Leg of lamb with herb and pinenut stuffing

Neil Perry
Leg of lamb with herb and pine nut stuffing.
Leg of lamb with herb and pine nut stuffing. Photo: William Meppem

Roast lamb racks are great and this one is so easy - once your butcher has boned it, all the tough work is done. The stuffing makes it super tasty and it's easy to carve with no bone.


3kg de-boned leg of lamb

olive oil and seasoning

For the stuffing

1/2 cup extra virgin olive oil

1 red onion, finely diced

3 cloves garlic, chopped

1 tsp sea salt

1/2 cup toasted pinenuts

1/4 cup dried currants

1 tbsp honey

3 tbsp red wine vinegar

1 bunch flat leaf parsley

1/2 bunch thyme

1/2 bunch rosemary leaves

1/2 cup grated pecorino Romano

2 cups homemade breadcrumbs

freshly ground pepper



1. Remove lamb from the refrigerator two hours before cooking to allow it to come to room temperature.
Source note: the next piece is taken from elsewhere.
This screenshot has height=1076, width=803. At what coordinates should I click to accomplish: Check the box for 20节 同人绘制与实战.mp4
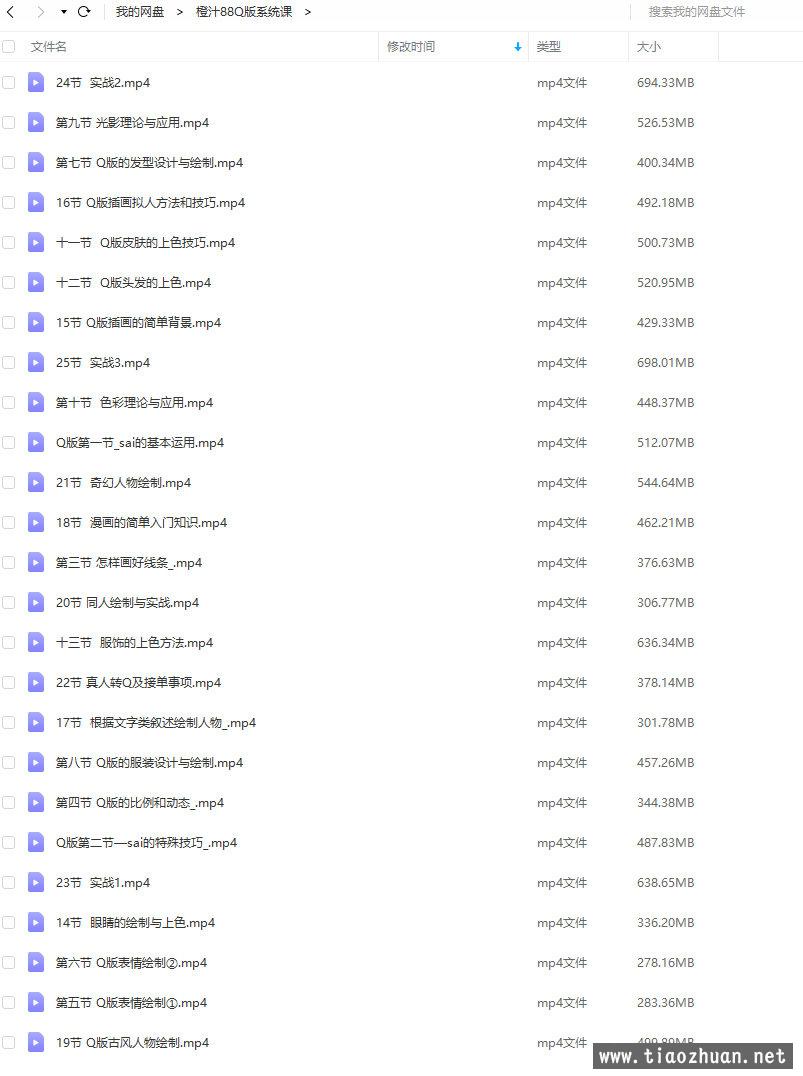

Season well.

2. Preheat oven to 180C.

3. For the stuffing, heat one tablespoon of oil in a frying pan on low heat. Add onion, garlic and salt and cook until softened, about 10 minutes. Add pinenuts and currants and cook for one minute. Add honey and red wine vinegar. Remove from heat and allow to cool.

4. Pick and chop the leaves from the parsley, thyme and rosemary. Place in a food processor and blend while slowly pouring in remaining oil. Add the pecorino, pulse a few times then add the breadcrumbs, pulsing again until it just comes together. Remove from processor and combine with cooled pinenut mixture. Check seasoning.

5. Place deboned lamb, fat side down, on a chopping board. Place stuffing in the middle along the whole length inside the lamb. Roll lamb from one side to the other. Tie with string along the length of the rolled up leg at three centimetre intervals. Rub with oil and put in a large roasting tin. Cook for 30 minutes then reduce temperature to 160C. After about 40 more minutes, start checking the meat's core temperature. Continue to roast until it reaches about 55 to 56C. Rest for 30 minutes.

6. To serve, removed string, slice and serve with any juices from the roasting pan.


Tip for barbecue: If you have good control of your barbecue this is also an awesome one to cook slowly with the smoke from the charcoal adding another level of flavour. Do yourself a favour and buy a meat thermometer; it will have you cooking perfect meat every time like a professional. You can roast it rare, medium-rare or medium, whatever is your preference, and it's a no brainier.